Travagliate esperienze storiche, talvolta di carattere intercontinentale -ad esempio il populismo-, estratte dal contesto e spesso perciò stesso falsate per ridurle a folclore sudamericano. Difficile dire se sia peggiore il permanente oblio riservato a quanto accade in buona parte dell’Africa e a non pochi, super-popolati paesi dell’Asia. Ma a giudicare almeno da quanto se ne legge e se ne ascolta, stravolte nelle più che frequenti evocazioni dettate da eccessi di licenza poetica quando non da franca ignoranza (quelle qui citate sono state pubblicate tutte insieme ad altre ancora nelle ultime due settimane). Sebbene l’informazione specializzata italiana sull’America Latina (non raramente citata come un sinonimo di Sudamerica da quella generalista), sia invece di buon livello e quella accademica anche migliore: ma quanti sono i suoi lettori?

Per lo più il movente è di natura eurocentrica (vale a dire: non confondiamoci con “altri” da noi): “non ci servono gli osservatori elettorali come in Sudamerica…”, ho letto da una stimabilissima firma su uno dei maggiori quotidiani nazionali. Trascurando (lapsus mentis) due circostanze enormi e di strettissima attualità: la prima, tutt’altro che archiviata, è che le elezioni a oggi più contestate del mondo sono nell’America anglosassone e wasp, quelle che hanno portato Joe Biden alla Casa Bianca e che a negarle legittimità sia Donald Trump solo aggiunge ulteriore inquietudine; la seconda è che il Brasile, cioè mezza America del Sud, ha invece un sistema elettorale iper-tecnologico dotato di 500 mila urne elettroniche, la cui efficienza e rapidità hanno messo a tacere perfino le intemperanze trumpiste di Jair Bolsonaro.

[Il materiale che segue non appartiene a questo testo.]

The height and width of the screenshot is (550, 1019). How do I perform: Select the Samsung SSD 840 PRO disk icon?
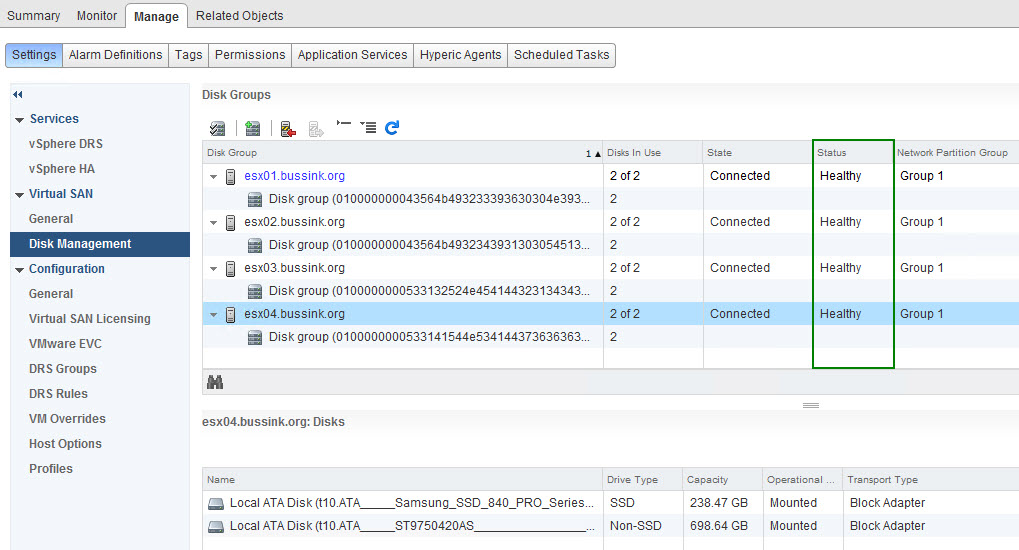tap(216, 503)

Nondimeno, i giornali italiani continuano da anni a scrivere minimo una volta a settimana di “repubblica bananera” in riferimento a un qualche paese sudamericano. Ignorando che questa locuzione fu coniata nel secolo scorso dallo scrittore statunitense Sydney Porter, O. Henry il suo nome de plume, per denunciare il sistema di sfruttamento privato creato dalla compagnia statunitense United Fruit in Honduras e in mezzo Centro-America, grazie all’uso mercenario e repressivo di interi reggimenti dell’esercito colombiano. E non la corruzione politica dei moderni stati sudamericani, in cui ovviamente non manca; così come -purtroppo- se ne può trovare in abbondanza ai quattro capi del nostro pianeta. Ma il Sudamerica è ad un tempo abbastanza noto e abbastanza sconosciuto, vasto e vario, vicino e lontano a sufficienza perché pigrizia mentale e superficialità gareggino con la fantasia letteraria per alloggiarvi la leggenda assai più spesso che la verità.

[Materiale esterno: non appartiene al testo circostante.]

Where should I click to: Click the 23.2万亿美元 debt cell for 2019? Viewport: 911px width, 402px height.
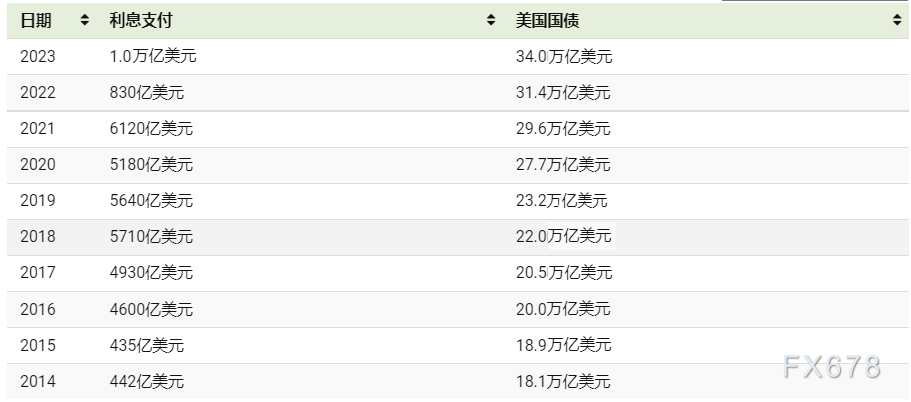pos(562,201)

Neppure il colto, sensibile e raffinato Paolo Conte ha potuto trattenersi e canta “Ahi, Sudamerica”: “Il giorno tropicale era un sudario/davanti ai grattacieli era un sipario…”. Sebbene sappia benissimo che il clima dell’uruguayana Montevideo ricorda forse più Torino che Rio de Janeiro. E’ stato lo stesso Gabriel Garcia Marquez (nella famosa intervista del 1967 a Mario Vargas Llosa) a spiegare che “Cent’anni di solitudine” è un romanzo realista. Poiché il realismo magico -a suo avviso- è a tal punto reale da non poter essere descritto se non attraverso un linguaggio interpretativo fantasioso, iperbolico (ma mai caricaturale), che corrisponde alla vera realtà, indicibile per il linguaggio comune (nel senso di convenzionale, riconosciuto).

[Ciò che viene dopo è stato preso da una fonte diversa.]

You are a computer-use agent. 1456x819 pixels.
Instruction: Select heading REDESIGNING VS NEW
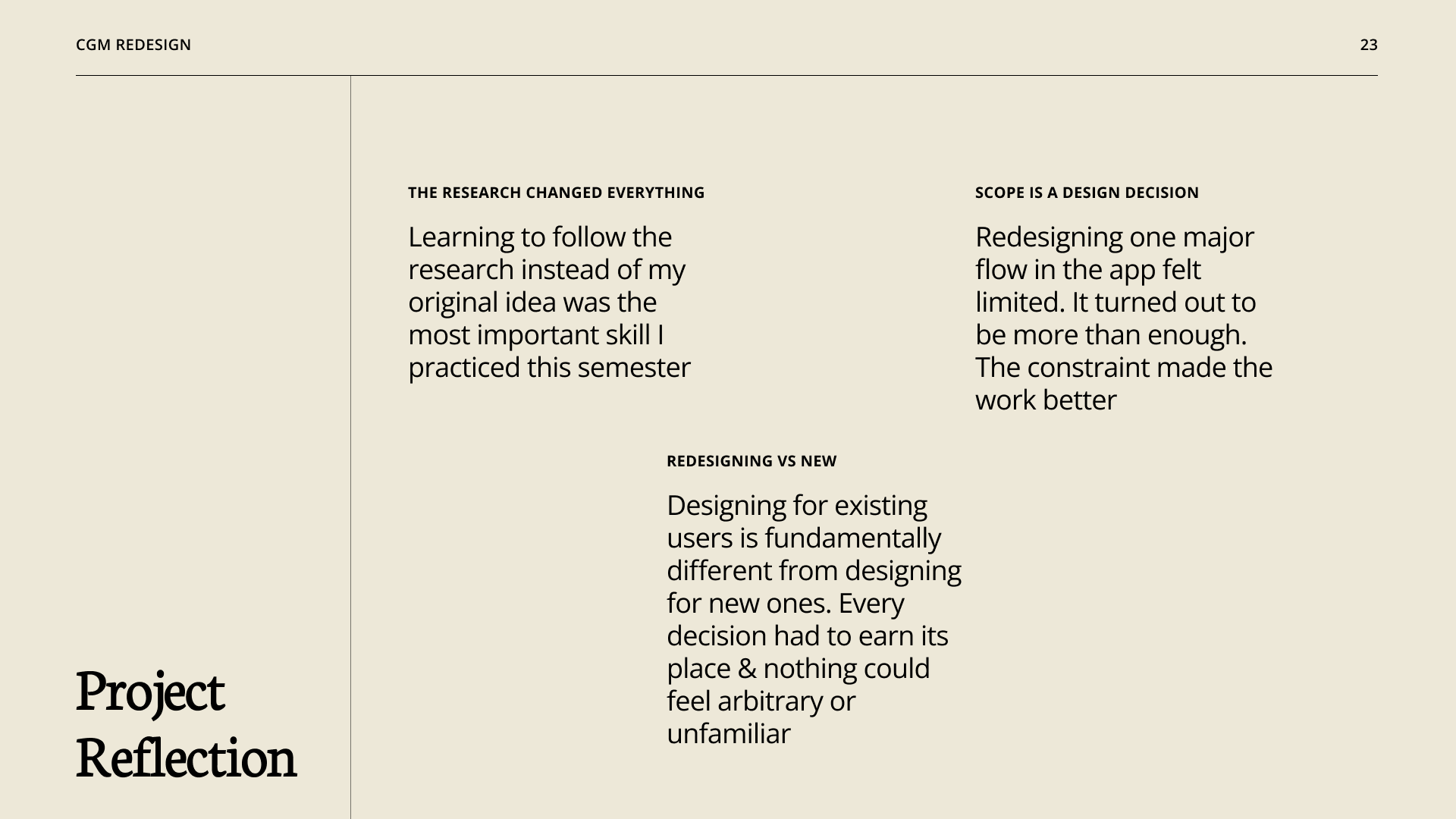pos(752,461)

Quando poi (sempre su un grande giornale) accade di leggere nella critica letteraria di un romanzo noir che la vicenda “è ambientata in un paese sudamericano comunista”, alludendo a Cuba, anche Garcia Marquez, scoraggiato, con ogni probabilità non saprebbe cos’altro aggiungere. E se nell’estremo tentativo di salvare almeno nei casi di non flagrante offesa alla geografia, alla grammatica o al buon senso questa strampalata “creatività” metaforica, si volesse immaginare una sorta di straniamento brechtiano, sarebbe utile tener conto che tante presunte estraneità e infondate credenze ostacolano invece seriamente una migliore, necessaria e reciproca conoscenza con i sudamericani. Ovunque, il linguaggio che usiamo racconta di noi.